OF THE SECURITIES EXCHANGE ACT OF 1934

Date of Report (Date of earliest event reported): August 26, 2015

 

 

UNILIFE CORPORATION

(Exact name of Registrant as Specified in Charter)

 

 

 

Delaware   001-34540   27-1049354

(State or Other Jurisdiction

of Incorporation)

 

(Commission

File Number)

 

(IRS Employer

Identification No.)

 

250 Cross Farm Lane, York, Pennsylvania   17406
(Address of Principal Executive Offices)   (Zip Code)

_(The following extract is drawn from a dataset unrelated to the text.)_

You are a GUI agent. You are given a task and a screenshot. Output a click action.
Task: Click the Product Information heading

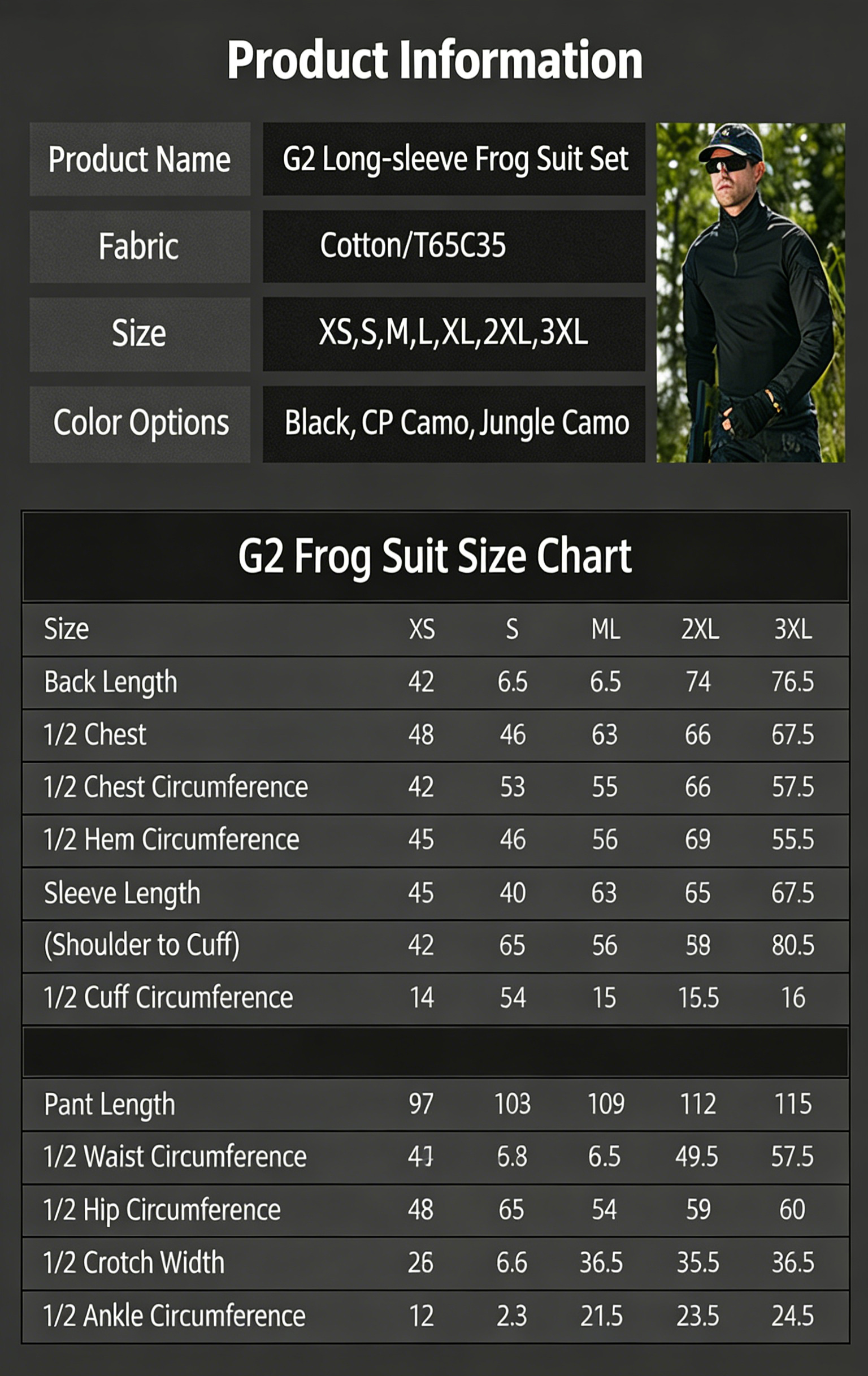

Registrant’s telephone number, including area code: (717) 384-3400

Not Applicable

(Former name or former address, if changed since last report)

 

 

Check the appropriate box below if the Form 8-K filing is intended to simultaneously satisfy the filing obligation of the Registrant under any of the following provisions:

 

¨ Written communications pursuant to Rule 425 under the Securities Act (17 CFR 230.425)

 

¨ Soliciting material pursuant to Rule 14a-12 under the Exchange Act (17 CFR 240.14a-12)

 

¨ Pre-commencement communications pursuant to Rule 14d-2(b) under the Exchange Act (17 CFR 240.14d-2(b))

 

¨ Pre-commencement communications pursuant to Rule 13e-4(c) under the Exchange Act (17 CFR 240.13e-4(c))

 

 

 


Item 8.01. Other Events.

On August 26, 2015, Unilife Corporation (the “Company”) received a waiver from the Australian Securities Exchange (“ASX”) from ASX Listing Rule 7.1 on an ongoing basis (the “ASX Waiver”). In essence, Listing Rule 7.1 restricts listed entities from issuing securities in excess of 15% of their issued share capital over a 12 month period unless an application exception applies. The Company will, however, remain subject to the NASDAQ Stock Market Rules with respect to the issue of new securities, which provide comparable restrictions.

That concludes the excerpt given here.